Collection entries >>
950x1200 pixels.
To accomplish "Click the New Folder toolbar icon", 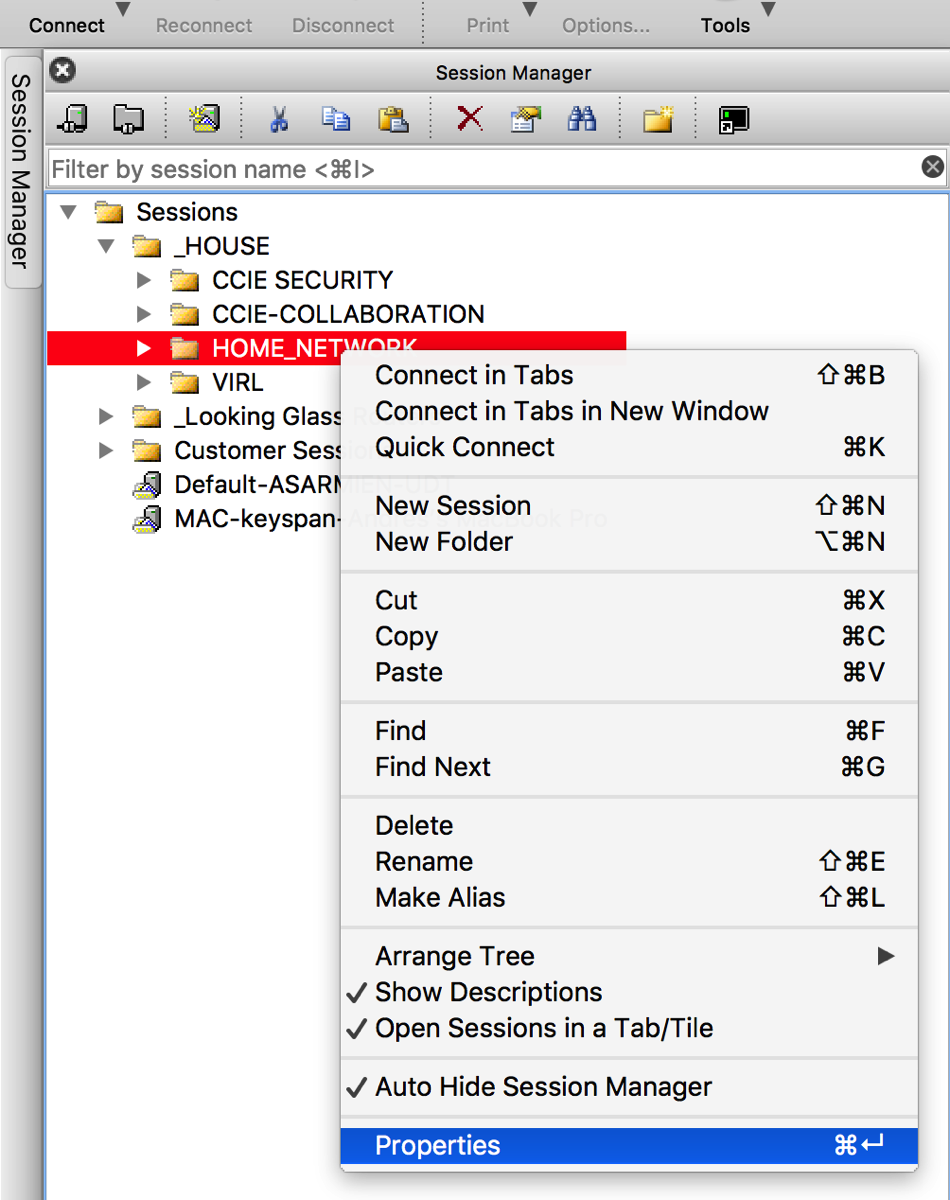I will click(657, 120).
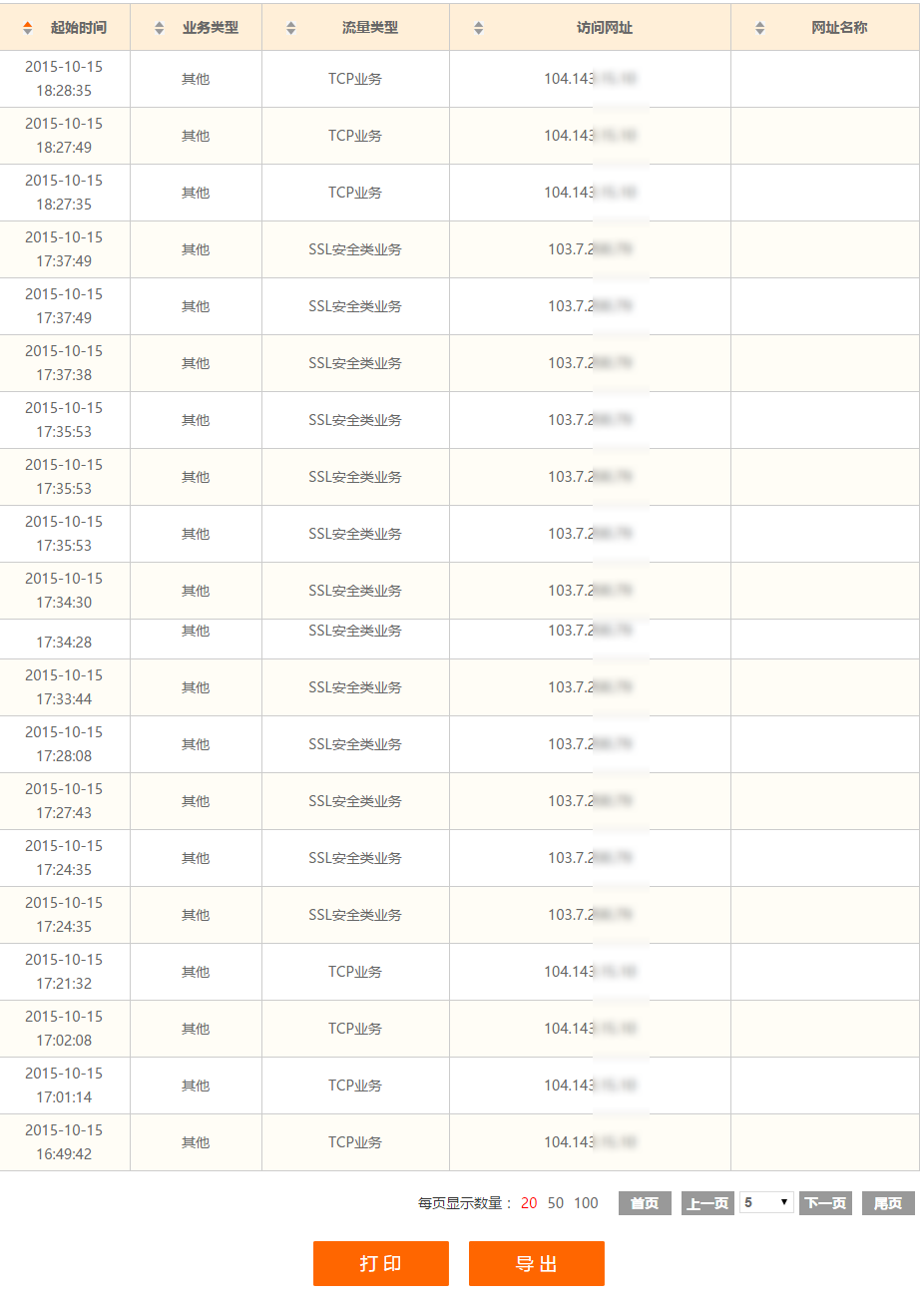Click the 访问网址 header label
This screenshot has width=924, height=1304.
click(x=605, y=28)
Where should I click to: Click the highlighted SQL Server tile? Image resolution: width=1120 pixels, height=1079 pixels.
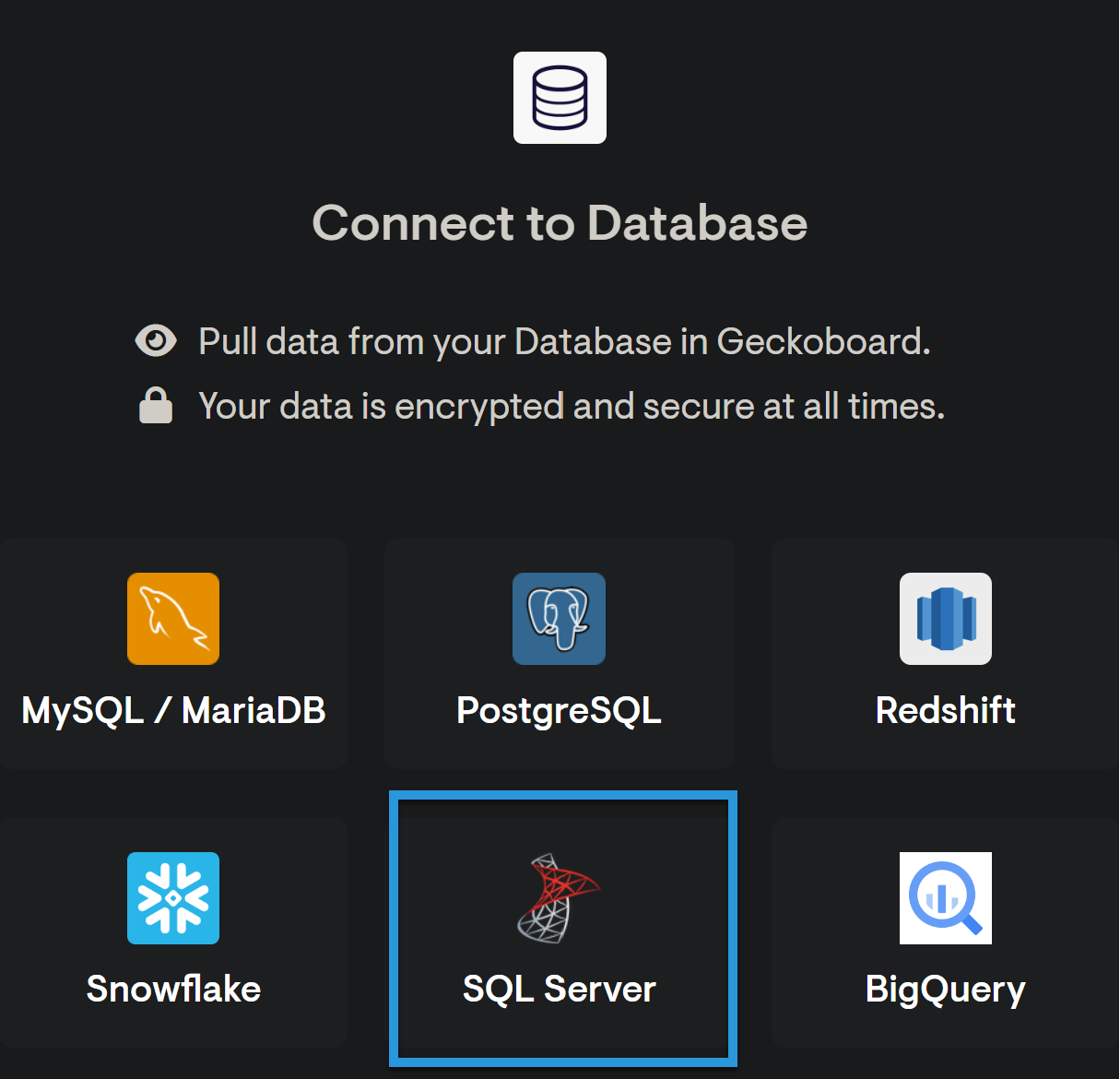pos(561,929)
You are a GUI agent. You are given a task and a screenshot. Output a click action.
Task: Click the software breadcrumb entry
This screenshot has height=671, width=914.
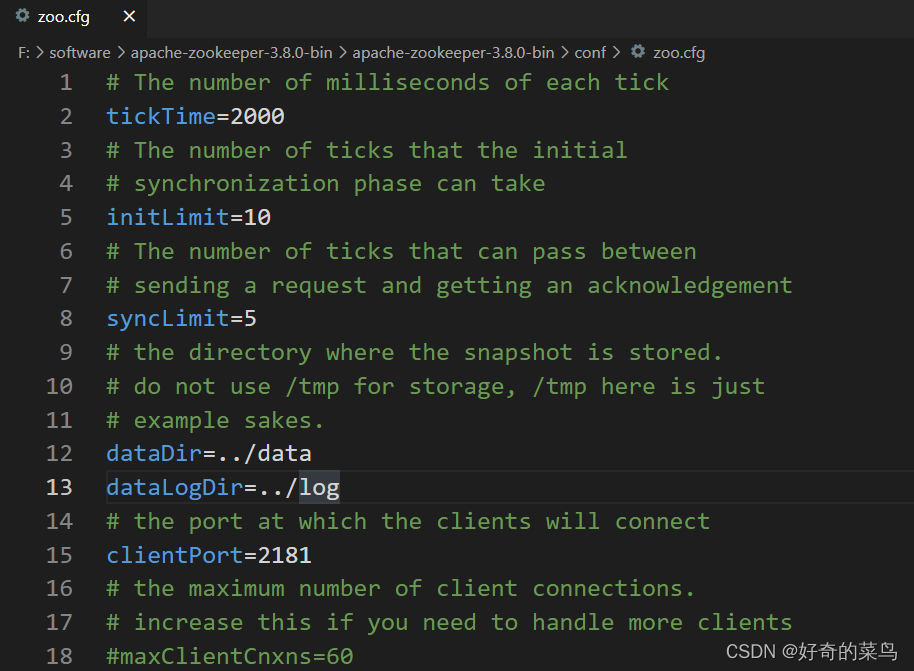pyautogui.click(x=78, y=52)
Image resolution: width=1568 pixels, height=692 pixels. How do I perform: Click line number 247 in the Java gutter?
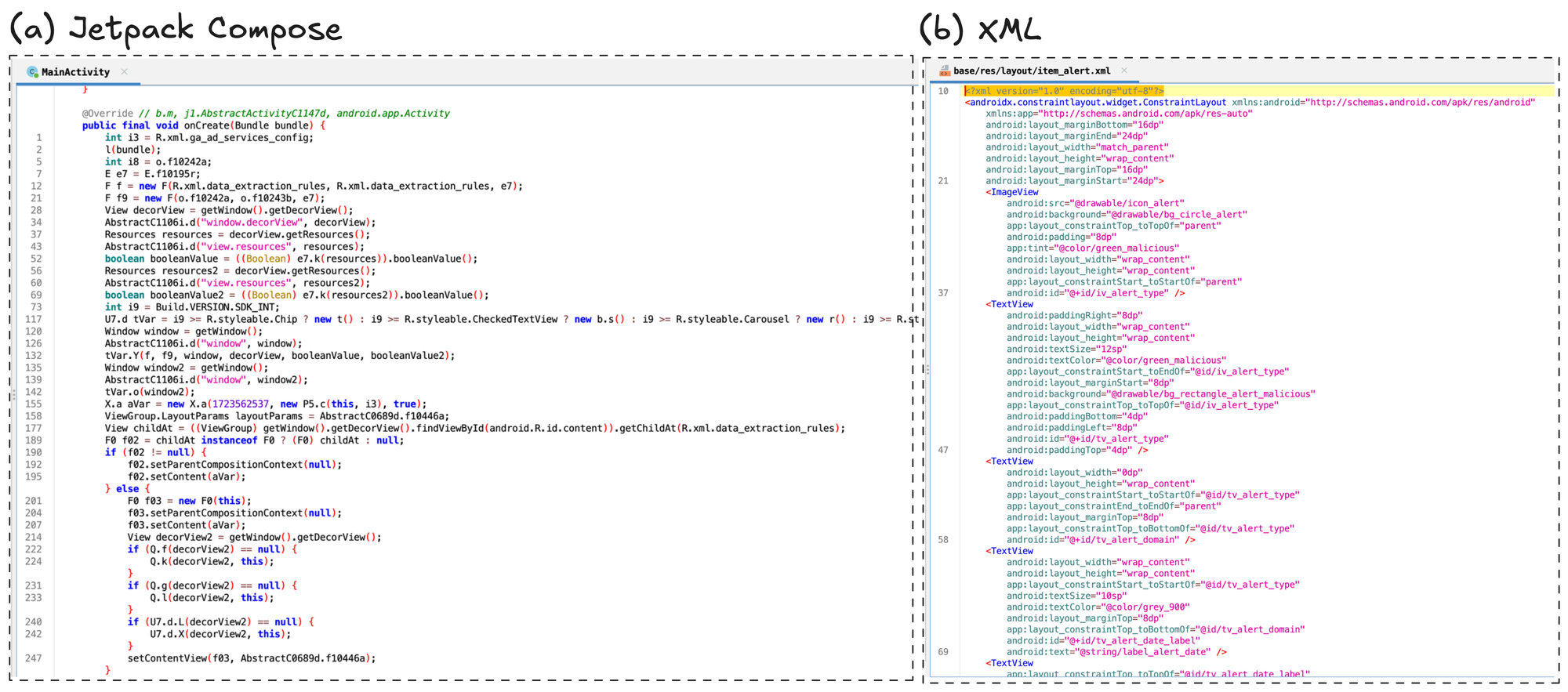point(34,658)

WHAT YOU HAVE TO DO >> Please retype exactly the lines from the one containing "You are a GUI" to the last line of the records above, both included, without any pictures.

RESULT OF THIS EXERCISE >>
You are a GUI agent. You are given a task and a screenshot. Output a click action.
Task: Click the software breadcrumb entry
This screenshot has height=671, width=914.
pyautogui.click(x=78, y=52)
Image resolution: width=1568 pixels, height=692 pixels. How do I perform: Click line number 247 in the Java gutter?
point(34,658)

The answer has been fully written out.